## Texte présenté
------------------------------------------------
Réaliste, et concevant qu’il ne peut échapper au regard du public, l’humoriste tente au mieux de maîtriser les contours de son image. « J’veux juste être moi-même. Chaque artiste doit jouer avec la manière dont les gens le perçoivent et ce qu’il est vraiment. »
Un défi difficile à relever. Surtout qu’il ne veut pas être « juste le gars arrogant, négatif, cynique », en admettant du même souffle qu’il s’agit de son principal ressort humoristique et donc, logiquement, de ce qui le fait vivre. Entre l’image et la marque de commerce, la ligne est mince. Selon lui, aucun artisan de la sphère publique n’a le luxe d’être soi-même. Pas trop loin « dans le fond de sa tête », sa conscience sait qu’il est constamment en représentation.
Faire « réfléchrir»
Force est de constater que ces réflexions ont aussi du bon puisque l’humoriste est convaincu d’avoir concocté son meilleur spectacle en carrière. Une heure trente où se côtoient des thèmes sérieux ancrés dans les préoccupations de notre époque, et des moments de malaises avec la pointe d’acidité qui ont fait la marque de l’artiste.
------------------------------------------------
## Données fournies
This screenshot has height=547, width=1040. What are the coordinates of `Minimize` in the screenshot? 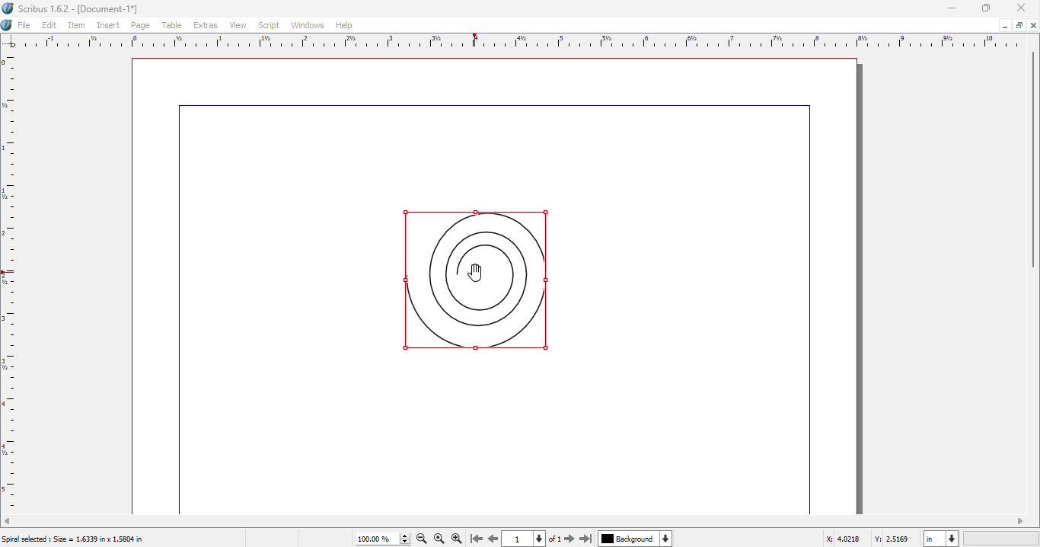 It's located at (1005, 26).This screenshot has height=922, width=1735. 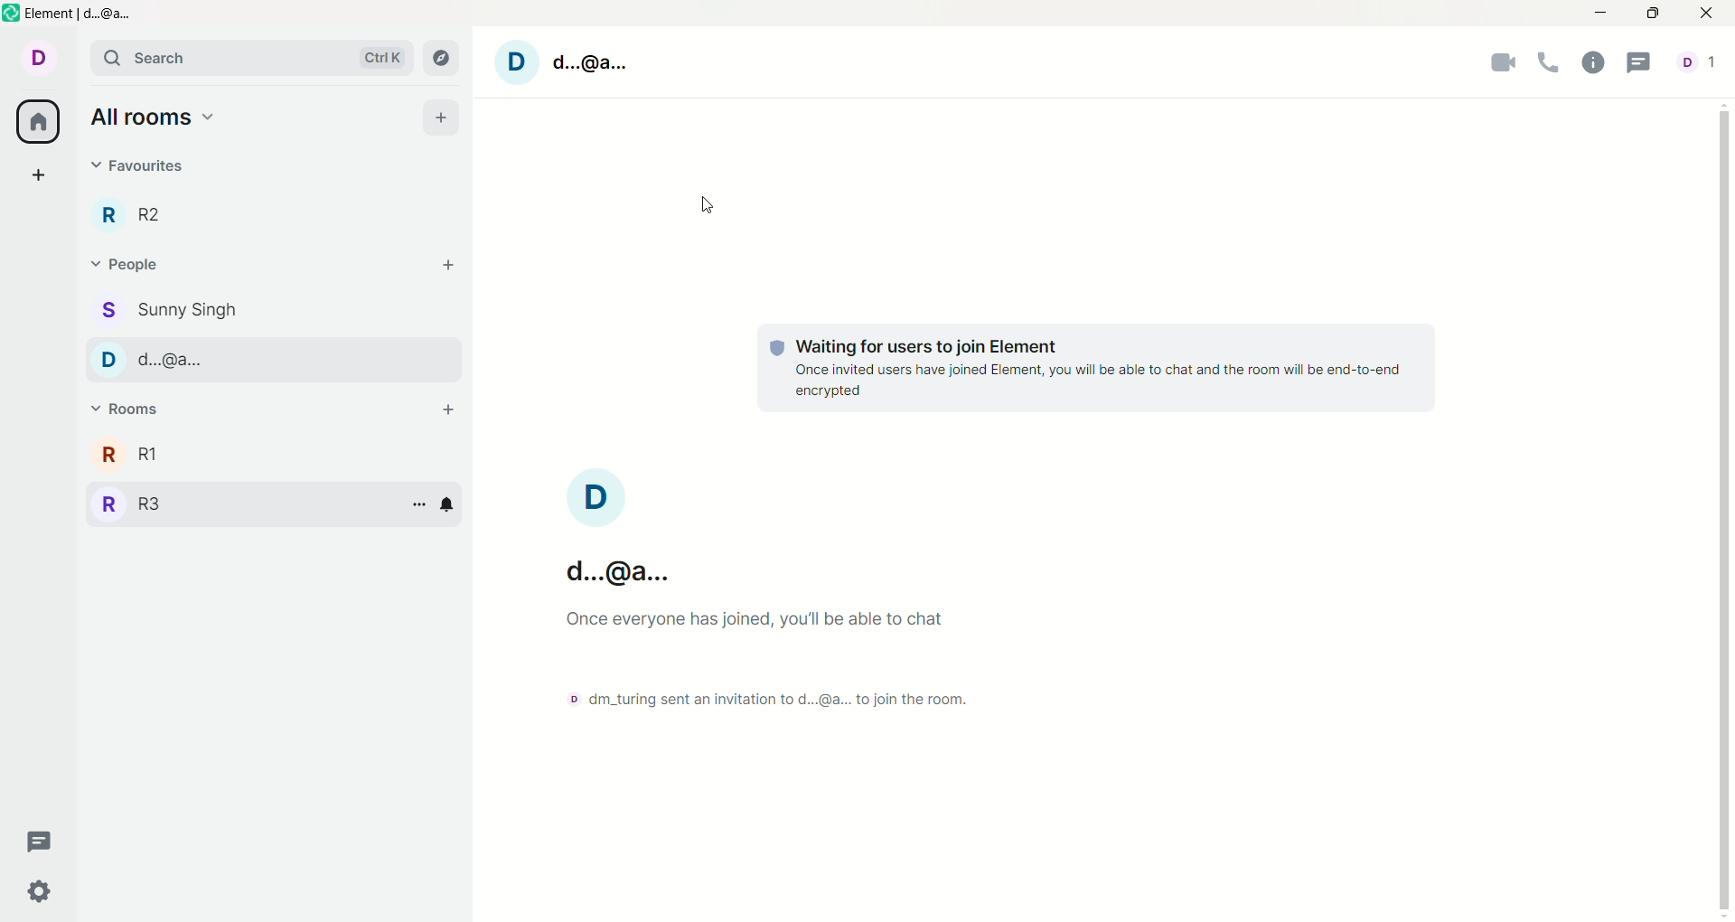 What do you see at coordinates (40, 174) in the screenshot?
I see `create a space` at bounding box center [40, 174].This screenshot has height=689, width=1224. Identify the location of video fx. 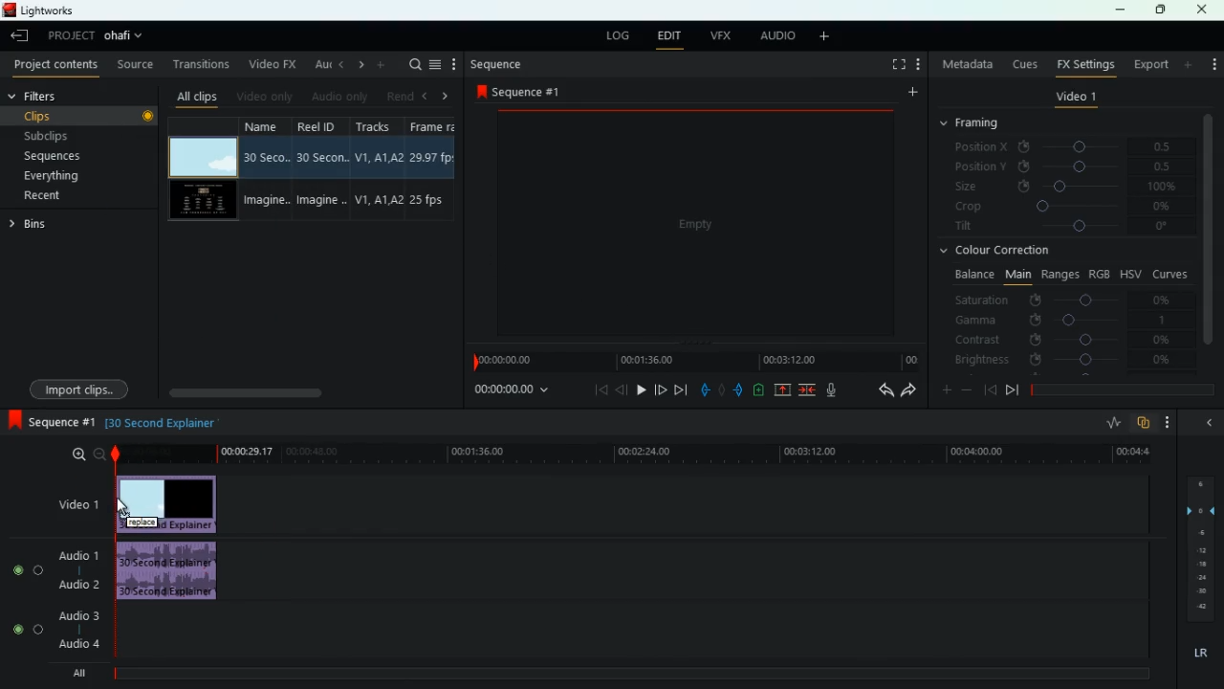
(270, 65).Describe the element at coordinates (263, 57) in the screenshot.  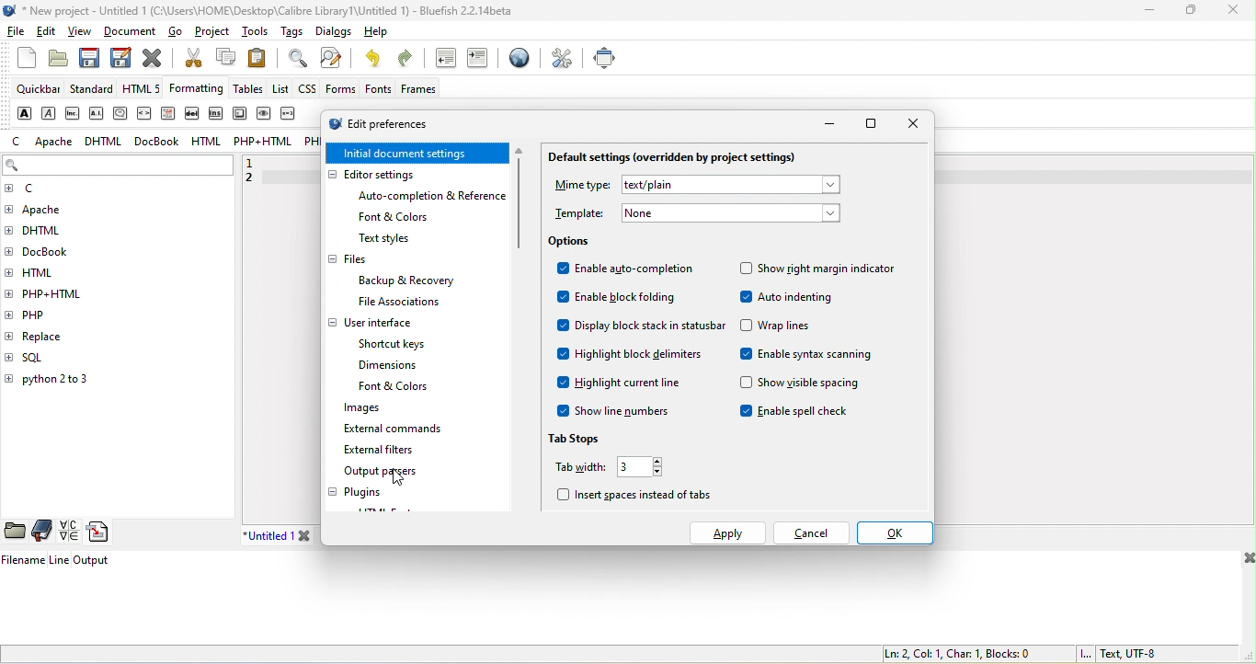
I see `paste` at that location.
------------------------------------------------
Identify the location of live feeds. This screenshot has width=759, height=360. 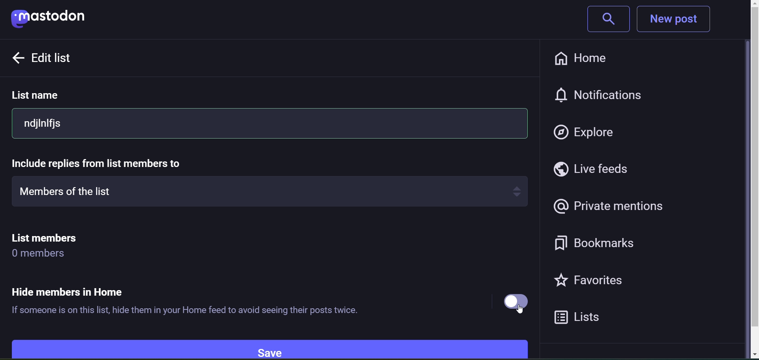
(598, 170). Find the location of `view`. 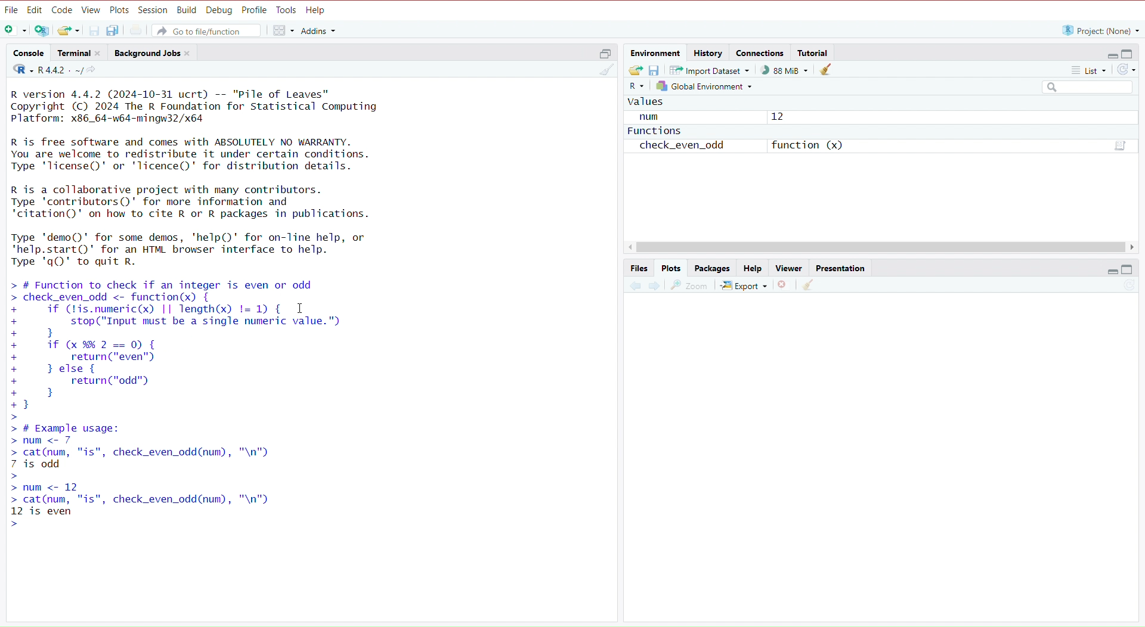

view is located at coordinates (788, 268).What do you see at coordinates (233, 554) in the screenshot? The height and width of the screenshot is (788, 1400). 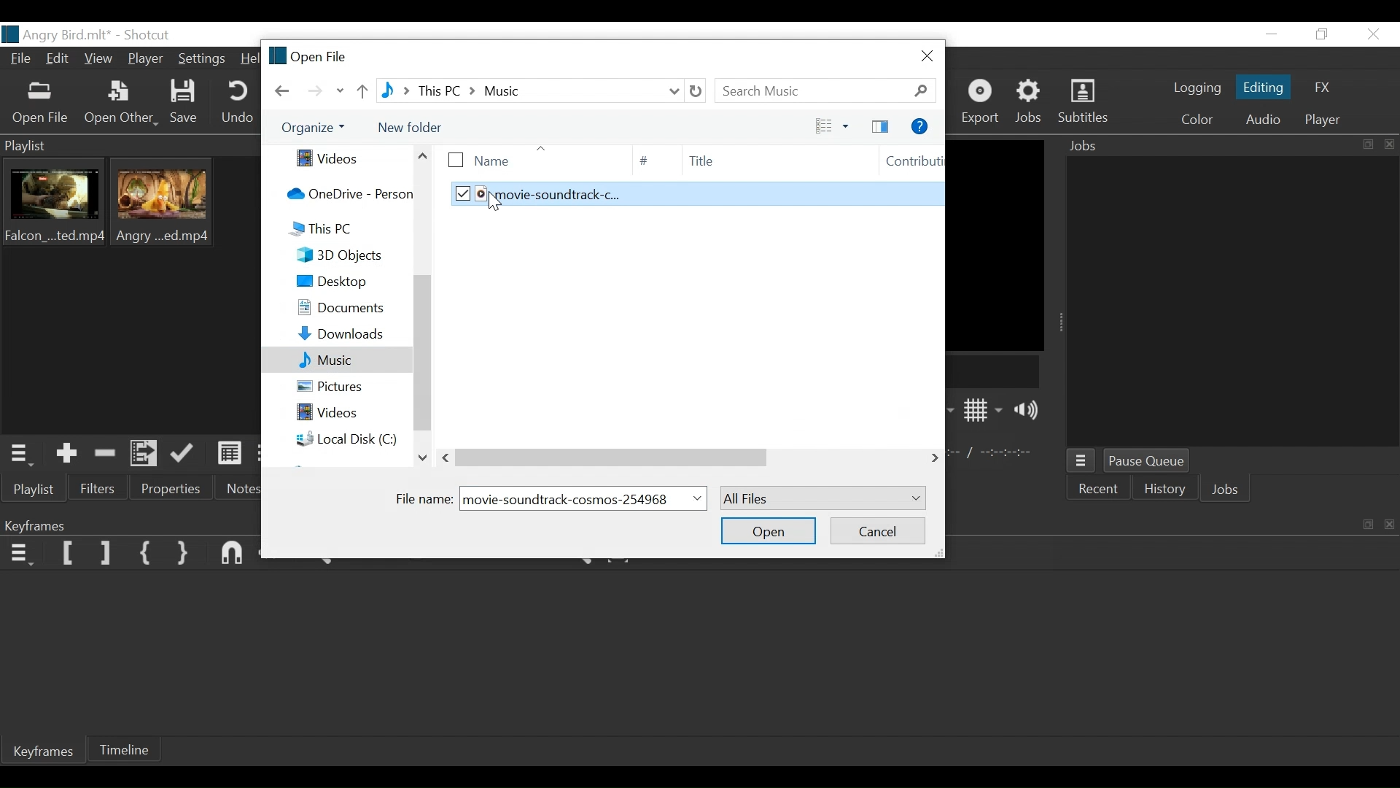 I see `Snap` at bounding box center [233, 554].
------------------------------------------------
Dans le texte présenté, relevez les adjectifs qui décrivent le gars que l'humoriste ne veut pas être seulement. Ces données n'ont aucun lien avec le texte présenté.

Arrogant, négatif, cynique.